Peter Mugo, who is a resident here, allowed me into his “humble abode” for a cup of African tea that has the milk, tea leaves and sugar all boiled together. Mugo’s humble abode is a two-roomed affair but the house is nonetheless as middle class as they come: it has all the gadgets and trappings of modern urban living. He has the latest Samsung smart TV, Sony Hi-Fi music system complete with woofers, stylish settees and an expensive carpet to boot. “My subsidised rent allows me to save enough money to send my kids to quality private schools,” Mugo told me. His youngest 10-year-old son is busy with his play-station, while his second born daughter is on her laptop googling her school homework on the Wi-Fi that her dad has installed in the house.

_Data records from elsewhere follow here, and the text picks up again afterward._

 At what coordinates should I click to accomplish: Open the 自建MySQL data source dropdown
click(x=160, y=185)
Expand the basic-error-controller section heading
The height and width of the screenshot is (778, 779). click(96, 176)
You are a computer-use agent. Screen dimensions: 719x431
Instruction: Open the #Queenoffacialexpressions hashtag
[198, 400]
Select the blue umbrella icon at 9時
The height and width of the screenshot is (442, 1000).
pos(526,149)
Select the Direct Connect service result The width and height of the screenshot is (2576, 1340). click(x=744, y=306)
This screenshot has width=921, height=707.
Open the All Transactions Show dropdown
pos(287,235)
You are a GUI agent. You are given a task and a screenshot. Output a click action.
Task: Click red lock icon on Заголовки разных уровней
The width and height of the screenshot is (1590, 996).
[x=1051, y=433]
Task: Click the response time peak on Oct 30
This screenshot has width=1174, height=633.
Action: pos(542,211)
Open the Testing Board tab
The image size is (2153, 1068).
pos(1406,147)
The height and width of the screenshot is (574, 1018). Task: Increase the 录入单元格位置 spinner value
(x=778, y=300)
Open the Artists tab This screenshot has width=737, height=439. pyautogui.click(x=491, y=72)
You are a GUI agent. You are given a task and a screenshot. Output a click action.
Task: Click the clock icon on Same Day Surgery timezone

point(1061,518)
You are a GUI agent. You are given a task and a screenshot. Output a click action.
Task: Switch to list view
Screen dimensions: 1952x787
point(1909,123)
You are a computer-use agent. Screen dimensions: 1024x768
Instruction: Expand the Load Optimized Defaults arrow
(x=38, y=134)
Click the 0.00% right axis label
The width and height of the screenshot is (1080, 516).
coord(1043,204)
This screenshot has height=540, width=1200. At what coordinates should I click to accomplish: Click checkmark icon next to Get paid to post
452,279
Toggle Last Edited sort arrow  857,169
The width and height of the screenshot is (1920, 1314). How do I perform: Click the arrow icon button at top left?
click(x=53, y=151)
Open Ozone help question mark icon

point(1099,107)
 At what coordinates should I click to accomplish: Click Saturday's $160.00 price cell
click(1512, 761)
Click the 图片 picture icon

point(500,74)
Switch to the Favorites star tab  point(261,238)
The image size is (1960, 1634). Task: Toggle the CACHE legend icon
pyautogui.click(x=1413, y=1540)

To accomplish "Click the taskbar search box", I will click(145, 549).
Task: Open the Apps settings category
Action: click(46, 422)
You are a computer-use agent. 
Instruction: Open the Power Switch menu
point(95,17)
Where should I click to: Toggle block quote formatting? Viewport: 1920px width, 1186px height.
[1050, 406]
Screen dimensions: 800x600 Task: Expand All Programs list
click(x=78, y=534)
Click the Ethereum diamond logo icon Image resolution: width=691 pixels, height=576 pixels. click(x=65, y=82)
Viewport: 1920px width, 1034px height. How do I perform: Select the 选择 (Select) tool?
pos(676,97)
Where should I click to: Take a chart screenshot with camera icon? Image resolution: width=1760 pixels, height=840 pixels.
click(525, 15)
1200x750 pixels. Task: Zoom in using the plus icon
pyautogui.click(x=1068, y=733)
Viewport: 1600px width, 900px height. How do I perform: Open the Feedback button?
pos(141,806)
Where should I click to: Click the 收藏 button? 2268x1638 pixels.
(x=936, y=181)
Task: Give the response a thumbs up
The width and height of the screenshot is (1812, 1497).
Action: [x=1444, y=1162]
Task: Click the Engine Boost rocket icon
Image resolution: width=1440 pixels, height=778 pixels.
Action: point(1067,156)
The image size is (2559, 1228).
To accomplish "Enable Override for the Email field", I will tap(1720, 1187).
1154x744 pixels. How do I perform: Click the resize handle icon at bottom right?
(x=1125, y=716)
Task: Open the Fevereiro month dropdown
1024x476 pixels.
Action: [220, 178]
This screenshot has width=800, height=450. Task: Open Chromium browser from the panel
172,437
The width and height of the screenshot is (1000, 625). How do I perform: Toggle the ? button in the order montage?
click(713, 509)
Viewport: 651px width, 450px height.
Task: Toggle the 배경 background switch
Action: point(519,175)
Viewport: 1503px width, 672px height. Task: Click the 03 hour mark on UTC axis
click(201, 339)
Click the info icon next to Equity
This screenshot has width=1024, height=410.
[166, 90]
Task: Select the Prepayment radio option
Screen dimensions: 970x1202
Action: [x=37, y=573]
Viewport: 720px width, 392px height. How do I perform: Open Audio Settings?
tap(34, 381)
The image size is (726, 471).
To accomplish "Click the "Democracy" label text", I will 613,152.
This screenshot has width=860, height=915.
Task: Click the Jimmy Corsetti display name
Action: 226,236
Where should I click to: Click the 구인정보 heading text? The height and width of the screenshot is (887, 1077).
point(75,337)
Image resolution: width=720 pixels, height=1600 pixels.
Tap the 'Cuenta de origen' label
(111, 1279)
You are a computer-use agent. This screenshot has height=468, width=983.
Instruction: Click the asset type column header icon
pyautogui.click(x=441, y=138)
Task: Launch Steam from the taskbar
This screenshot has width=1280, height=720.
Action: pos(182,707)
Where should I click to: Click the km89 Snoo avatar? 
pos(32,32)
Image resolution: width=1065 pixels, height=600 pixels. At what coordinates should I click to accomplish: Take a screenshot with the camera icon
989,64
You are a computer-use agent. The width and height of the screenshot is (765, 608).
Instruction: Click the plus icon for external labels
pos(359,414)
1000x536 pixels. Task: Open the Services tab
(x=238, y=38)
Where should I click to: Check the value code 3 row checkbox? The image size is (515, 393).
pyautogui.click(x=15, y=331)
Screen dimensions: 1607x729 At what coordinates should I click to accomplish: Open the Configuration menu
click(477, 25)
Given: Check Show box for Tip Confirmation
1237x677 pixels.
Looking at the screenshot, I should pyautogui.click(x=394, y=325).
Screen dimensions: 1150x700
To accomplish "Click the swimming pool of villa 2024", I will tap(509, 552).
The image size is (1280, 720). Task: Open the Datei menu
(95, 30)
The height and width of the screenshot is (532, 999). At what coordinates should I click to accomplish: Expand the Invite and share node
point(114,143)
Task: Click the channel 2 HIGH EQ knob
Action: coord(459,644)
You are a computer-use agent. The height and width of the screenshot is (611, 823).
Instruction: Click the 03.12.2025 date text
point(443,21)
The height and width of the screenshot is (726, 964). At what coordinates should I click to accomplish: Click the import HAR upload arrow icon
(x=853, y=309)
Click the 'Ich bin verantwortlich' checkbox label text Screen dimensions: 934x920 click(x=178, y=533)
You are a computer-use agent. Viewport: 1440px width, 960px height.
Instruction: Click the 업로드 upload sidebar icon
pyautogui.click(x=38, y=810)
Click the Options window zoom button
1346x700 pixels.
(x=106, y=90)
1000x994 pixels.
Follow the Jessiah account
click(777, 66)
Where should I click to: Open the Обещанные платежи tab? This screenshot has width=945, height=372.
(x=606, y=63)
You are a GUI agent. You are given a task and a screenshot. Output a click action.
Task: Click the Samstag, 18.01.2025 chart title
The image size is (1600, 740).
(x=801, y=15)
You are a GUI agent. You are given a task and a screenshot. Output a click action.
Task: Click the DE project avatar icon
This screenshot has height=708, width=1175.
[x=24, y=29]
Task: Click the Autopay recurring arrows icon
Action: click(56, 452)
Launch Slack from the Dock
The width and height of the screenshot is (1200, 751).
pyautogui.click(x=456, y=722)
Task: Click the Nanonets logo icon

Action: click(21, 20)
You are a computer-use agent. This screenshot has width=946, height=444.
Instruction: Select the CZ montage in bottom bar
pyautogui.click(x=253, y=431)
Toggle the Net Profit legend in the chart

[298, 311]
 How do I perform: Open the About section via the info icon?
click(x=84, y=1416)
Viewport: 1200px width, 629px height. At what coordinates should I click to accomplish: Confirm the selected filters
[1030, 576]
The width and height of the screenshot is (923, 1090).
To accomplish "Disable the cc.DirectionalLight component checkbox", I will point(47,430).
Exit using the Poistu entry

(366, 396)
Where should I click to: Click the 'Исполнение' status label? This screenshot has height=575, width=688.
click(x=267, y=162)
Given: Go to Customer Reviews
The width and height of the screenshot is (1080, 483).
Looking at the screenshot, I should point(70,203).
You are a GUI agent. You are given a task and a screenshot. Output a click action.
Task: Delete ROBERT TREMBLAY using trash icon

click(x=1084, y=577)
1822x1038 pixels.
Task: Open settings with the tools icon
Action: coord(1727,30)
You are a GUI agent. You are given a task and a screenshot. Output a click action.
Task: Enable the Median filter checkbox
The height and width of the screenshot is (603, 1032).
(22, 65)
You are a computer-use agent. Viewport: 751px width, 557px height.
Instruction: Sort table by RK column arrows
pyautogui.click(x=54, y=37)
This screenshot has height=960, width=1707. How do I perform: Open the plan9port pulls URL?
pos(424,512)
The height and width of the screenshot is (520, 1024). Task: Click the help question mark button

“Eastlands maybe the place where dreams are incubated and people are not pretentious, but it can be also a place that drains and sucks up your energies,” says Victor Ochieng. Before moving to the west of Nairobi, Victor lived in Donholm for several years. “I used Jogoo Road (the trunk road that runs through the major Eastlands estates). All the time I lived in Doni I can tell you the traffic snarl-ups on Jogoo Road used to give me incessant headaches. Doni was also not an easy estate to live in: if it’s not water shortages, its garbage strewn all over. And when it rains, it floods. That was enough stress for me.”

Still, after moving to the west side of Nairobi, he now appreciates that people in Eastlands at least live within their means. “There’s a lot of flush money in places like Kileleshwa and the majority of lifestyles are sustained by credit cards. In essence, people here live beyond their means, all in the name of maintaining class and status.”